RECORDS FOR PROCESSING —

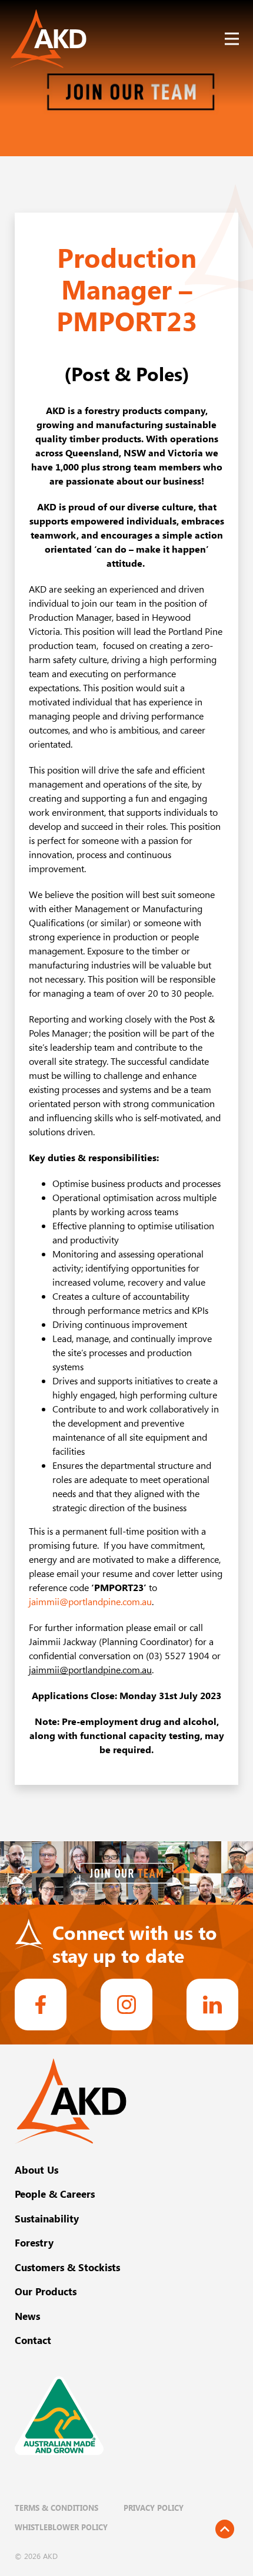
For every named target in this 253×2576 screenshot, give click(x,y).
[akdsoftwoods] (212, 2004)
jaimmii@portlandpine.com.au (90, 1601)
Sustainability (47, 2218)
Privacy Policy (154, 2508)
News (27, 2315)
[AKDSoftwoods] (40, 2004)
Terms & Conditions (56, 2508)
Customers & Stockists (67, 2267)
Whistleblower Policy (61, 2527)
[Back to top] (224, 2529)
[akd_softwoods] (126, 2004)
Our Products (45, 2291)
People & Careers (55, 2193)
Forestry (34, 2242)
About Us (36, 2169)
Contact (33, 2339)
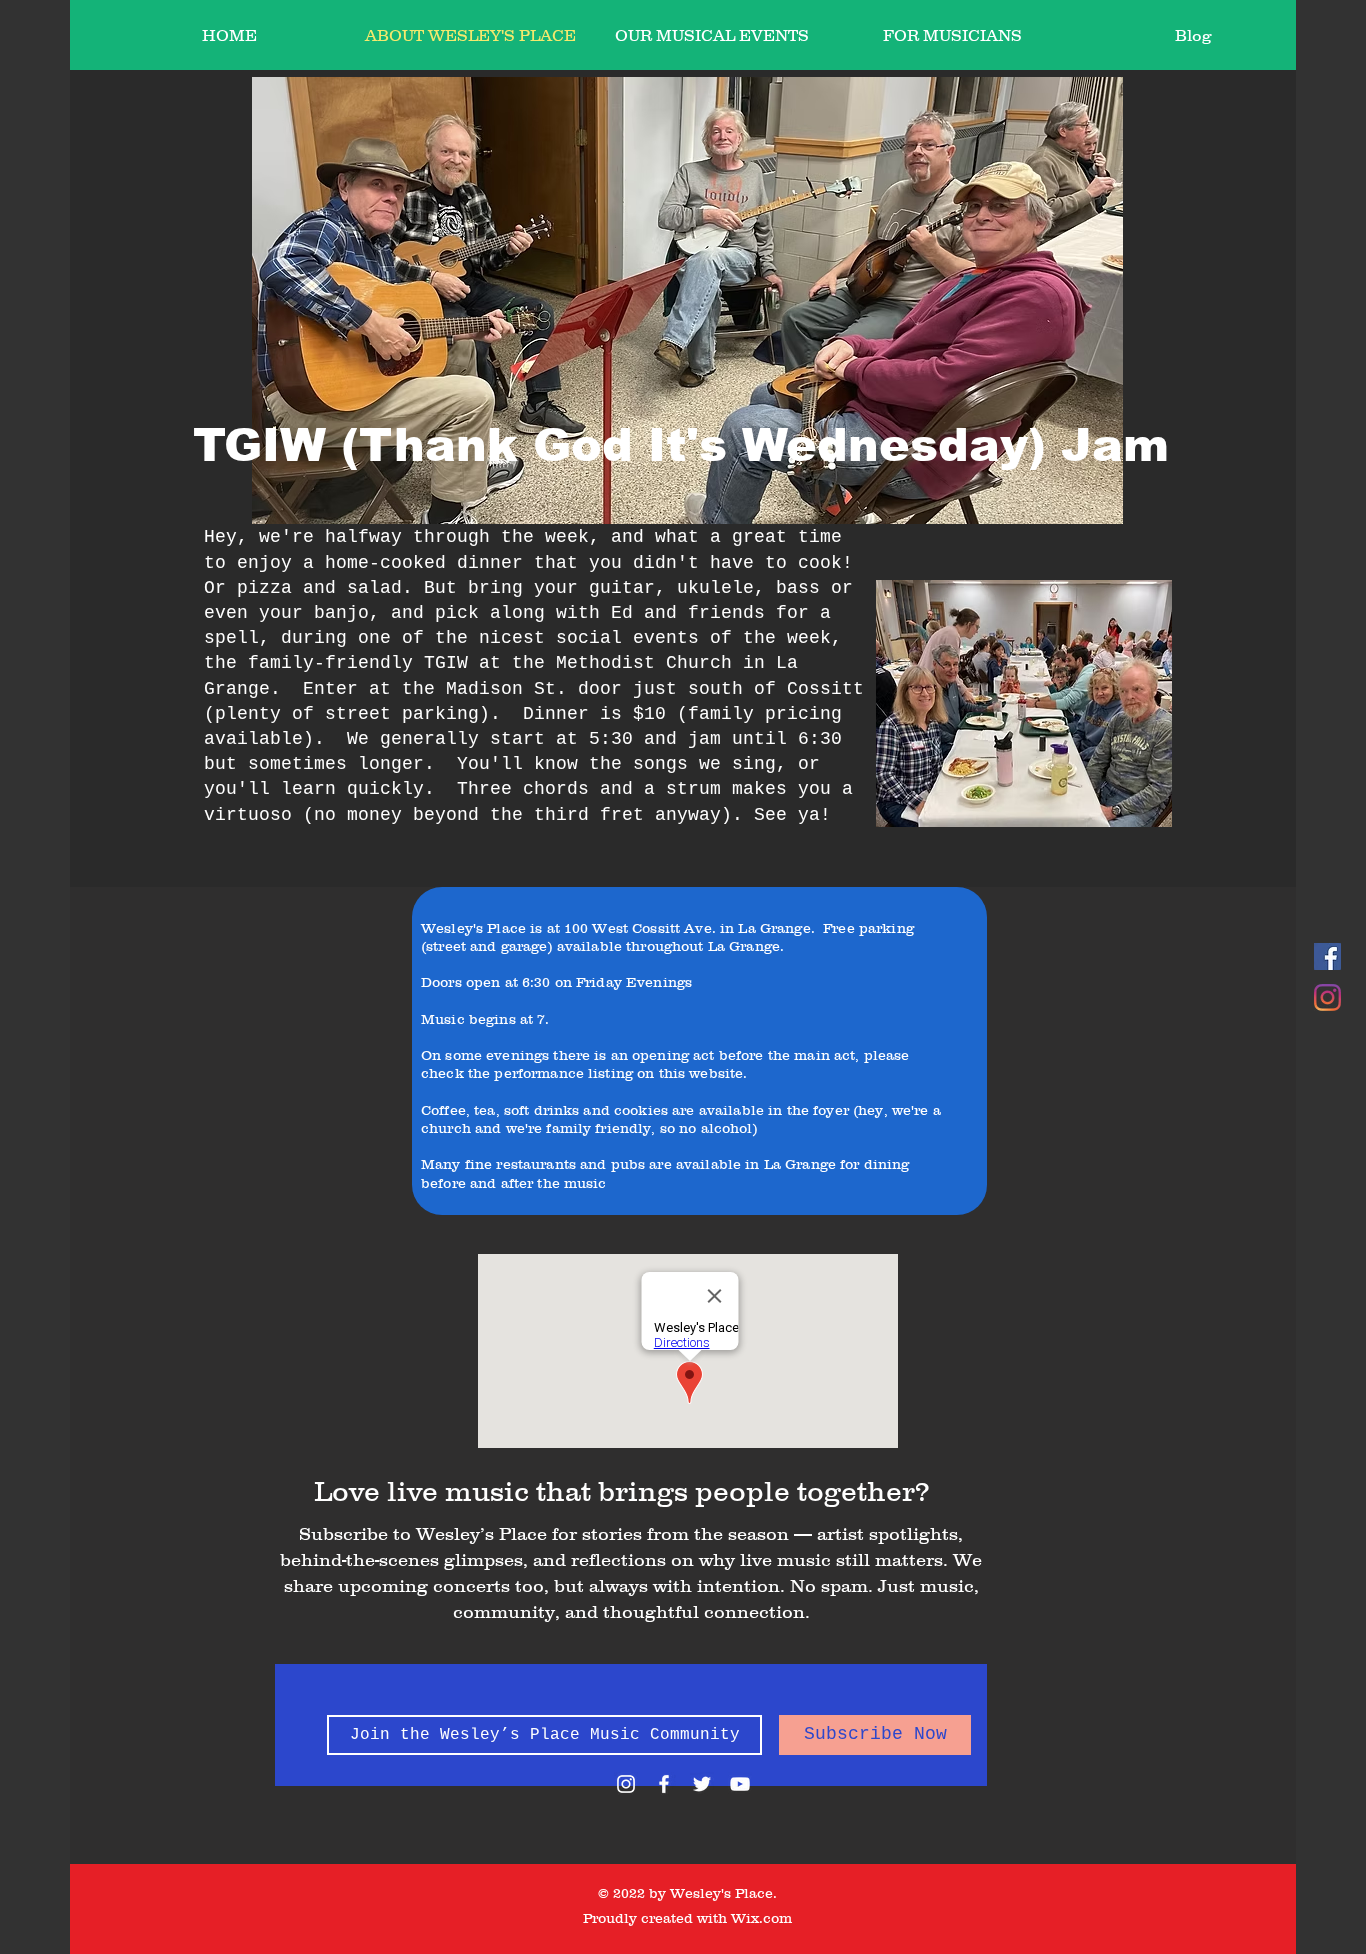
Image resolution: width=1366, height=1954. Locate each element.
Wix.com (761, 1918)
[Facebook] (1327, 956)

TASK —
A word-for-word copy of the records is needed, one that contains no pictures.

ANSWER AREA —
For every named target in this 253×2576 screenshot, give click(x,y).
[akdsoftwoods] (212, 2004)
jaimmii@portlandpine.com.au (90, 1601)
Sustainability (47, 2218)
Privacy Policy (154, 2508)
News (27, 2315)
[AKDSoftwoods] (40, 2004)
Terms & Conditions (56, 2508)
Customers & Stockists (67, 2267)
Whistleblower Policy (61, 2527)
[Back to top] (224, 2529)
[akd_softwoods] (126, 2004)
Our Products (45, 2291)
People & Careers (55, 2193)
Forestry (34, 2242)
About Us (36, 2169)
Contact (33, 2339)
Image resolution: width=1366, height=1954. Locate each element.
Wix.com (761, 1918)
[Facebook] (1327, 956)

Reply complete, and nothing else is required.